Clovis Oncology (CLVS - Get Report) shares are falling Friday after a clinical trial update on its PARP inhibitor in ovarian cancer revealed weaknesses against a similar, competing drug from AstraZeneca (AZN - Get Report) .
Takeover speculation that had fueled the recent rise in Clovis' stock price looks to be subsiding. The stock fell 18% to $29.42.
Clovis presented more detailed data Friday from two previously announced clinical trials of its PARP inhibitor rucaparib. These data have already been submitted to the U.S. Food and Drug Administration. Clovis is seeking approval for rucaparib as a treatment for advanced ovarian cancer in patients with BRCA-mutated tumors (germline and somatic) who have been treated previously with two or more chemotherapies.
The company had previously disclosed much of the rucaparib efficacy and safety data. None of the new data presented Friday necessarily dampen odds of rucaparib's approval in ovarian cancer.
Investors, instead, were reacting with disappointment to the drug's efficacy and safety profile, which could be inferior to Lynparza, an already approved PARP inhibitor marketed by AstraZeneca.
Specifically, investors keyed on a subset of ovarian cancer patients refractory to platinum chemotherapy. In these more sick patients, rucaparib was totally ineffective with a zero percent response rate.
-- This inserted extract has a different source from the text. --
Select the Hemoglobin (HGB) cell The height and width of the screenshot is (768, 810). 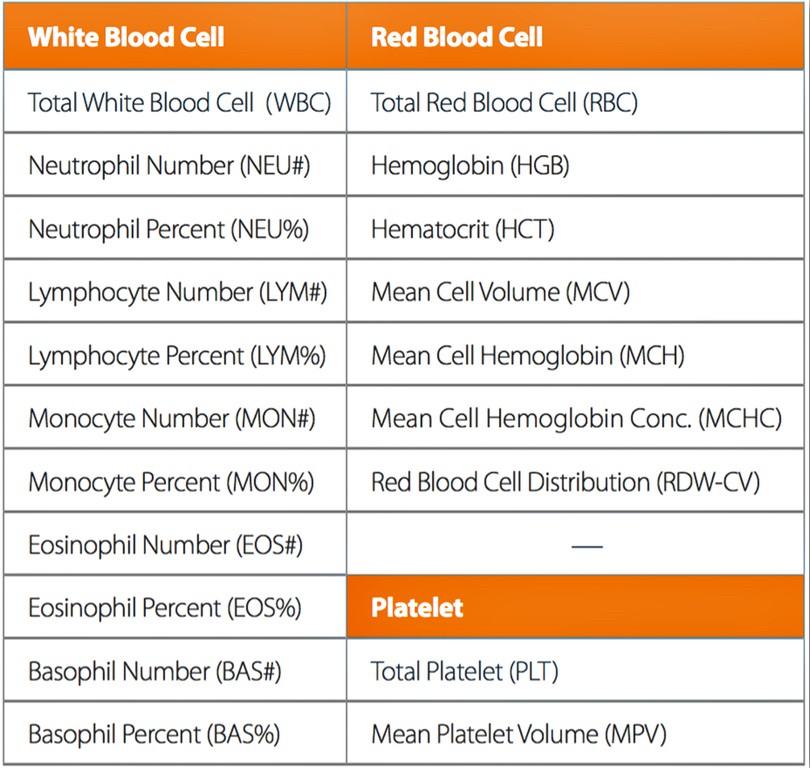pos(470,165)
By comparison, Lynparza, in a separate clinical trial, demonstrated a 14% response rate in ovarian cancer patients refractory platinum chemotherapy.
Comparing drugs across separate trials is challenging. In this case, there were only seven platinum-refractory patients in the Clovis trial. The enrollment eligibility requirements for the Clovis and AstraZeneca trials were also somewhat different.
None of these caveats stopped investors Friday from making a judgment about Clovis' rucaparib.